KDB Announces Record Loss from Shipbuilding Loans
In an announcement Friday, state-run Korea Development Bank (KDB) said that it had posted a loss of $1.6 billion, its largest in nearly two decades, driven by bad loans to shipbuilders and shipping firms.
"The shipbuilding and shipping industries have only deteriorated in past years. We suffered sharp declines in investment gains from those stocks, while setting aside massive loan-loss provisions in case of their insolvency," a KDB spokesman told Yonhap.
The bank's non-performing loans increased to about $6.3 billion last year, up from $2.7 billion the year before.
KDB said that it remains committed to South Korea's core shipbuilding and shipping industries, and will work with them through restructuring to put them on a path to profitability. KDB is the largest bank creditor of troubled Daewoo Shipbuilding & Marine Engineering and Hyundai Merchant Marine.
On Friday, IHS Fairplay reported that South Korea's former strategy and finance minister has calld for a merger between Hyundai Heavy Industries, Samsung Heavy Industries and Daewoo Shipbuilding. The ex-minister, Yoon Jeung-Hyun, told officials at the state Financial Supervisory Service that "the shipbuilding industry and others used to repeat the cycle of boom and bust. From now on, however, one may ask if this pattern will last. It is urgent for an oversupplied industry to be restructured. The number of South Korea's shipbuilding giants . . . needs to be cut down to one or two.”

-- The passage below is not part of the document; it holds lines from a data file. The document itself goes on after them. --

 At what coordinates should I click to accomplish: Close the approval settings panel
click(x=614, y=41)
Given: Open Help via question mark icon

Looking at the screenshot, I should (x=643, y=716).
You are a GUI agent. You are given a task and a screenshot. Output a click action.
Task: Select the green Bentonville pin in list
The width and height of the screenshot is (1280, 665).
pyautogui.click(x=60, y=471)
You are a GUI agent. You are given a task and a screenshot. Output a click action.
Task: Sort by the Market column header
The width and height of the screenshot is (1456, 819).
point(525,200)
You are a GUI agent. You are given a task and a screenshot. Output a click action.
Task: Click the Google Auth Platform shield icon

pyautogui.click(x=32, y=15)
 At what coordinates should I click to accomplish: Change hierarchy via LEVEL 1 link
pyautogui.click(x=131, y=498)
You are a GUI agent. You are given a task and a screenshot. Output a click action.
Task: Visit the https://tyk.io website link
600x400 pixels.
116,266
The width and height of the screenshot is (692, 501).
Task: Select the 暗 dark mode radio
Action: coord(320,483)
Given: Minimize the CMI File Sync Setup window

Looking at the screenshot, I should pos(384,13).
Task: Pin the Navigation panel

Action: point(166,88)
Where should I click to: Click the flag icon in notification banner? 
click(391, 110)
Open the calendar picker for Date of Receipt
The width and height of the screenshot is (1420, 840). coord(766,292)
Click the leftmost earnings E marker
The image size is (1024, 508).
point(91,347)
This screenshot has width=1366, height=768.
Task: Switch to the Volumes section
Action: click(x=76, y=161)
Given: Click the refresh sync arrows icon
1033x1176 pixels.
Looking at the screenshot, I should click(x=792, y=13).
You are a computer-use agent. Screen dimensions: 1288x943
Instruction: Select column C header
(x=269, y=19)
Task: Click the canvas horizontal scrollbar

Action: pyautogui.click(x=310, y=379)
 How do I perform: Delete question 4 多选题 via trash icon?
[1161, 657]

Yoon warned that continued intervention by state-run KDB could run afoul of international trade agreements, including regulations enforced by the World Trade Organization. Indeed, Japanese authorities have considered the possibility of filing a complaint related to Korean government support for Daewoo, the hardest-hit of the "big three" South Korean shipbuilders.
Separately, in Italy, specialty and cruise shipbuilders Fincantieri posted a net loss of $300 million for 2015, despite record new orders totalling to $11 billion and an all-time high backlog of $22 billion.
Fincantieri said that difficulties encountered in building a large number of prototype vessels ordered at low prices contributed to the loss.
"It is worth recalling that the margins on these vessels, ordered during the new-build construction demand downturn triggered by the global financial crisis, reflect severely depressed prices and that the 2015 order backlog did not yet allow full utilization of capacity in the Italian production facilities. Consequently, given the significant extra costs involved in managing such issues affecting prototype ships, the EBITDA margin of the Shipbuilding segment was heavily penalized," Fincantieri said.
Looking forward, the firm expects a strong 2016 on the back of a booming cruise industry and a "solid outlook of the naval as well as of the equipment, components and services businesses."